Bientôt, un mot venu d’Angleterre allait prendre le relais de l’expression d’Eglise ; dans son numéro du 3 octobre 1897 Le Père Peinard, citant un rapport du congrès de la Sociale à Toulouse, donne l’évolution du mot boycottage, lequel ne doit plus rien au Vatican :
« Le bycottage n’est autre chose que la systématisation de ce que nous appelons en France la mise à l’index (…). Ses origines sont connues. En Irlande, le régisseur des énormes domaines de lord Erne, dans le comté de Mayo, le capitaine Boycott, s’était tellement rendu antipathique par des mesures de rigueur envers les paysans que ceux-ci le mirent à l’index : lors de la moisson de 1879, Boycott ne put trouver un seul ouvrier pour enlever et rentrer ses récoltes ; partout, en outre, on lui refusa les moindres services, tous s’éloignèrent de lui comme d’un pestiféré.

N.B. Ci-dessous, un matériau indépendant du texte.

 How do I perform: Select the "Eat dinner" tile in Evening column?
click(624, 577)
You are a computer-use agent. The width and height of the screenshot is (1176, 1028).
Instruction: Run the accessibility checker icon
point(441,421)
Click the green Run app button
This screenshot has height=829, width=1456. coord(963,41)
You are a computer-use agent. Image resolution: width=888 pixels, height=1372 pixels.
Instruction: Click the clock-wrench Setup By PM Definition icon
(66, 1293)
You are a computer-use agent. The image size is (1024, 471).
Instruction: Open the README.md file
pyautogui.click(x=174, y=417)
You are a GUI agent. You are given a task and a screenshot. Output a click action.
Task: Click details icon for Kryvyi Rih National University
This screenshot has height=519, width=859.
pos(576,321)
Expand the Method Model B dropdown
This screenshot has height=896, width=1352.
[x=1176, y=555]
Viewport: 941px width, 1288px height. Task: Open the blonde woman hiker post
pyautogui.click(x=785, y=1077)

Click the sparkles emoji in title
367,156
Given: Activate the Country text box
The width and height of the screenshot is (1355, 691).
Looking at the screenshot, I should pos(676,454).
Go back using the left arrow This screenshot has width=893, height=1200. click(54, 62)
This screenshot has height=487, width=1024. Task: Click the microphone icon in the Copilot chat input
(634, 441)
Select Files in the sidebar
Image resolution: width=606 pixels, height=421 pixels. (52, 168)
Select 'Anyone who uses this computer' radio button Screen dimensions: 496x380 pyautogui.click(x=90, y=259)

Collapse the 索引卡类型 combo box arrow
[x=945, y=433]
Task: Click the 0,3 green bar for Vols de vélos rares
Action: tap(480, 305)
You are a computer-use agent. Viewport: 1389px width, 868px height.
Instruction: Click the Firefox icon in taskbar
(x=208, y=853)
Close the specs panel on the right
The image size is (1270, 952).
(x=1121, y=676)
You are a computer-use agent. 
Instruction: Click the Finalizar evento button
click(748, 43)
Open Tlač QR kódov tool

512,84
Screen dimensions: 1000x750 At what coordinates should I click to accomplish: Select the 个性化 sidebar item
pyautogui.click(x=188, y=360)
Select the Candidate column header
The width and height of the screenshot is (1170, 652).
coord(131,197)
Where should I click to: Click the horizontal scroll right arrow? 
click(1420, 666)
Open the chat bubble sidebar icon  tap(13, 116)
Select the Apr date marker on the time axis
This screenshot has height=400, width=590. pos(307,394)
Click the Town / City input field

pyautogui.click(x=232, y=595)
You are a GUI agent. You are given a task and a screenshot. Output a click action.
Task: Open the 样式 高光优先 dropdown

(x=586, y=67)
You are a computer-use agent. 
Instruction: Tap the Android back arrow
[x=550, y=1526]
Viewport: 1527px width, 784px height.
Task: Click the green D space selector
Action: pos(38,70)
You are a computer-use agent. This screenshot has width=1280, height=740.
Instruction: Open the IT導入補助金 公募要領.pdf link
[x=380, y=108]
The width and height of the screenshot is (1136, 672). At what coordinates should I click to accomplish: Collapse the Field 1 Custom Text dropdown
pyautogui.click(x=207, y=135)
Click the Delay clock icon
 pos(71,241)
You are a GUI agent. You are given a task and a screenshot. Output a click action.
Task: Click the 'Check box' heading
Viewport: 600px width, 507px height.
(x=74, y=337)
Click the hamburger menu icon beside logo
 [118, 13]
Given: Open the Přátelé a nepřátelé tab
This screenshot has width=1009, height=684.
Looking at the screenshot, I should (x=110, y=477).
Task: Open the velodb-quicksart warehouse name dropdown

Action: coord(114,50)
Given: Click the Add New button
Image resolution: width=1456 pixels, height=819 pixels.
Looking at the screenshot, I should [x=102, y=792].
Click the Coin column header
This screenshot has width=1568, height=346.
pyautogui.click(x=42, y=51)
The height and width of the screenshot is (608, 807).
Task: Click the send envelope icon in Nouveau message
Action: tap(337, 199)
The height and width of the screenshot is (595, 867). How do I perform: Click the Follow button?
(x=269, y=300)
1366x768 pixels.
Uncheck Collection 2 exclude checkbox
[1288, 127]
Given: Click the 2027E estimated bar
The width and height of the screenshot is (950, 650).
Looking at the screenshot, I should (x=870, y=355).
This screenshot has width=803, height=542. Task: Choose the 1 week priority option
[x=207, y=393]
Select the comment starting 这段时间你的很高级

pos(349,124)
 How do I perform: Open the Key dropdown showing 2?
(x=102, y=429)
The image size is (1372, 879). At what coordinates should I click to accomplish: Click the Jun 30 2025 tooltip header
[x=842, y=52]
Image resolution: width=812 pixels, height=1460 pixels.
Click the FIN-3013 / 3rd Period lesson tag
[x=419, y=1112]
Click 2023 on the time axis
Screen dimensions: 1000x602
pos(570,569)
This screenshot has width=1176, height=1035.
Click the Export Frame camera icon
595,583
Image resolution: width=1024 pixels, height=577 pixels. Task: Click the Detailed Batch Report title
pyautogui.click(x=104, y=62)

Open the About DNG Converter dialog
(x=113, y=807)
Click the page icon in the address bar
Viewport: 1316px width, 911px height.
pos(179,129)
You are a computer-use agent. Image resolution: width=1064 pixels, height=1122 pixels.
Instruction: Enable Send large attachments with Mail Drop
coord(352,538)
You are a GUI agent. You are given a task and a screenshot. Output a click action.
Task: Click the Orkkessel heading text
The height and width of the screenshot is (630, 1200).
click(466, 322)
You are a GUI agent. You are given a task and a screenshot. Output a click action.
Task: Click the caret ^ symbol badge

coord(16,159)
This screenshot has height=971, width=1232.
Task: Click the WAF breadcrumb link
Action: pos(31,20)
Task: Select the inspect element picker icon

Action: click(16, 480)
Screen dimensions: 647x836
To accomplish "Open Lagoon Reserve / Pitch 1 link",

Le gouvernement, émotionné, intervint, envoya des ouvriers protégés par la troupe, mais il était trop tard ; les récoltes avaient pourri sur pied. Boycott vaincu, ruiné, se réfugia en Amérique »
Les mots sont des actes : le verbe boycotter connut un succès fulgurant. Dès l’année suivante, 1830, il passait en français.